9. The learned Standing Counsel then contended that the vakalatnama filed by Mr. B.N. Mohanty in this case was accepted by him at the time of sending the memorandum of appeal and the terms of the vakalatnarna do clearly show that he was authorised to receive the order. The vakalatnama Form is in Oriya. But the English Translation as appears from an English Form of that time, is to this effect.
'Know all men by these presents that by this Vakalatnarna I/We appoint the Advocate under-mentioned or any of them as my/our lawful Advocate for filing the above appeal or application against the above-named respondents or opposite parties for entering appearance in the above case filed by the abovenamed applicants or petitioners for appearing in conducting and arguing the same or depositing or withdrawing any money in connection therewith for putting in papers petitions etc., on my/out behalf for filing or taking back documents for withdrawing suit or appeal with permission to institute fresh suit etc. and to make compromise to refer any matter to arbitration, and appoint arbitrators' and for doing all acts that may be necessary to be done in connection with the said case and I/we further say that any act done by my/our said Advocates and Vakils or any one o them after accepting this vakalatnama shall be considered as my/our own and true and lawful act. To the above effect I/we execute this Vakalatnama.'
The learned Standing Counsel contends that this is a very wide authority including an authority to receive the order. He also contends that the decision of the Patna High Court relied upon in : 30ITR8(Patna) is distinguishable on this ground as the terms of the vakalntnama there are different. The terms of the vakalatnarna as quoted in the decision by their Lordships are as follows:
'I Manoharlal Agarwalu Karta, hereby appoint and empower the under-noted pleaders advocates ..... to apply for and take delivery of copies, to authorise our or their representatives and clerks to take delivery of copies..........'
The learned Standing Counsel, on the strength ot the portion quoted in the judgment, submits that the vakalatnarna in that case gave a limited power whereas the vakalatnama filed by Mr. B.N. Mohanty gave a very wide power and therefore according to the contention of the learned standing counsel the decision of the Patna High Court does not apply to the facts of the present case. In the vakalatnama filed in the case before us there is the expression 'Liking back documents'. But it does not say that the Advocate is empowered to receive orders. The Patna decision clearly states that under the Income tax Act which is a fiscal enactment these rules should be construed strictly and as the vakalatnama filed by Mr. B.N. Mohanty does not authorise him to receive the order it is not possible to hold that the vakalatnama filed by him authorised him to receive the order.

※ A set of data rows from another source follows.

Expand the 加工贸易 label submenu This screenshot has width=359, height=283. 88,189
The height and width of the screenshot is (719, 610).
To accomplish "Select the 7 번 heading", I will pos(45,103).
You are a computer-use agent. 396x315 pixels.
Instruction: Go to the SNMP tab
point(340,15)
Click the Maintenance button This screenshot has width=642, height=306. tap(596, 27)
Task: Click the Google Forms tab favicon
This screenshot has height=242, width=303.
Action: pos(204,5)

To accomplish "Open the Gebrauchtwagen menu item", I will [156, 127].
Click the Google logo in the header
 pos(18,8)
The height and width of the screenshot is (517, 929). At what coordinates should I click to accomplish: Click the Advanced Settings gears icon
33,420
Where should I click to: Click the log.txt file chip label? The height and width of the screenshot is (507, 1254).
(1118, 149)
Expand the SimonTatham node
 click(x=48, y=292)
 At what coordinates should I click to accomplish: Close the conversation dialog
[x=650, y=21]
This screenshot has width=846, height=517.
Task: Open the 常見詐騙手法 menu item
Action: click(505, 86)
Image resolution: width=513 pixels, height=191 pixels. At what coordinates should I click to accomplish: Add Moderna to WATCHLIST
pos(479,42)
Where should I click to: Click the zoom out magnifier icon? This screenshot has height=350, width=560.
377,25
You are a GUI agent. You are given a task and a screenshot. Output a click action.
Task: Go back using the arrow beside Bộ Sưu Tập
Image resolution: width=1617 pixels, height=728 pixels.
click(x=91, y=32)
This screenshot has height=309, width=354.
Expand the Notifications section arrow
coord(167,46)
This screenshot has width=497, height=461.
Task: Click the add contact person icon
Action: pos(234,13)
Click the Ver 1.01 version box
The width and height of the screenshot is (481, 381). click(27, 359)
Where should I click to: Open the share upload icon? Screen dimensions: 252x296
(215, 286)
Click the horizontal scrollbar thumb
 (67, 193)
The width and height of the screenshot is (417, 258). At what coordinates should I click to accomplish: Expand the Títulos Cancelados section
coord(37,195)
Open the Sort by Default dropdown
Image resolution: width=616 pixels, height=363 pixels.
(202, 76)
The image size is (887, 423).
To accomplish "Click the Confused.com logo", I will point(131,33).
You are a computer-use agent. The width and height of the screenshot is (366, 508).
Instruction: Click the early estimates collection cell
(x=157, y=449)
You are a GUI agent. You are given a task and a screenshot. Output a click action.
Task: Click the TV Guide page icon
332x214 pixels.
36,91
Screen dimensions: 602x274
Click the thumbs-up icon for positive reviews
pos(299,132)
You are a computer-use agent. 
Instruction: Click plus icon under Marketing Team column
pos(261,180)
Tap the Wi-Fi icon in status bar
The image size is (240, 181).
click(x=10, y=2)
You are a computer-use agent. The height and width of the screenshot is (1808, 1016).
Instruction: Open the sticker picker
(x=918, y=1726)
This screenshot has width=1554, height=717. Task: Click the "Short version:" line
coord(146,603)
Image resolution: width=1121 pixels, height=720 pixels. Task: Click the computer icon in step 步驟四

10. The learned Standing Counsel then relied upon certain decisions in support of his contention that the service on the lawyer is a valid service of the order on the assessee. In the case of Union of India v. Abdul Razak AIR 1956 Pat 511, it was held:
'In the case of a railway administration by the Government it is the General Manager of the Railway who is the person ex-officio athorised to act for and on behalf of the Central Government. Therefore, for purposes of suits involving a railway administered by the Government of India the word 'Government' as used in Section 3(vi), Railways Act also practically means the same thing as the Manager of that Railway and under Rule 3(1) of Order 3. Civil Procedure Code, it is clear that processes served on the recognised agent of a party is as effective as if the same had been served on the party in person, unless the Court otherwise directs.'
Where the special power of attorney executed in favour of B under Section 145, Railways Act by the General Manager, East India Railway was wide enough to authorise B to represent, act, plead and do all things necessary in the suit against the East Indian Railway Administration and B had actuallyacted and pleaded in the trial Court, it was held by the Patna High Court:
'B was the authorised agent of the East Indian Railway Administration and therefore the notice of appeal arising out of the suit could in law be effectually served on him. Though in this case the actual notice of appeal had not been served, on B, the appellate Court had communicated to B the order sheet containing the specification of the appeal as also the date fixed for hearing. This communication did in law amount to service of notice on B, the authorised agent of the East Indian Railway Administration.'
The terms of the authority in the case in favour of Mr. A. K. Bose, the authorised agent, according to the learned Standing Counsel, are exactly similar to those of the vakalatnama filed by Mr. B.N. Mohanty. In that case under the terms of the power of attorney the Patna High Court held,
'These terms of the power given under the written authority were, as is evident on the face of it, not only sufficiently wide to authorise him to act for the East Indian Railway Administration in appeal arising from, that suit but that thereunder Mr. A. K. Bose could do all in the suit on behalf of the Railway Administration.'
But it may he noted that there was an observation immediately afterwards that the document in that ease was not an ordinary vakalatnama but a power with much larger authority. In the case before us Mr. Mohanty filed only the ordinary vakalatnama. It may also be noted that in the case, the case reported in : 30ITR8(Patna) was not referred to. In any event the case before the Patna High Court was dealing with the acts of a person who was acting as the authorised representative under a power of attorney and not simply as a pleader appearing in a case for a client. It may further be noted that this case deals with only service of a notice and not service of an order which is the subject matter of Rule 34 of the Appellate Tribunal Rules, In the case, of Sunderlal v. Commr. of Income Tax AIR 1931 Pat 282, which was a case under the Indian Income Tax Act, a Division Bench consisting of Courtney-Terrel, C.J. and James J. held,
'Order 3, Rule 2 does not deal with the liability of the principal to be bound by the acceptance of service by the agent. But in the case of a business, where the business is carried on in the name of the principal by somebody, then whether the principal is or is not resident within the local jurisdiction, the service upon the recognised agent is good service upon him.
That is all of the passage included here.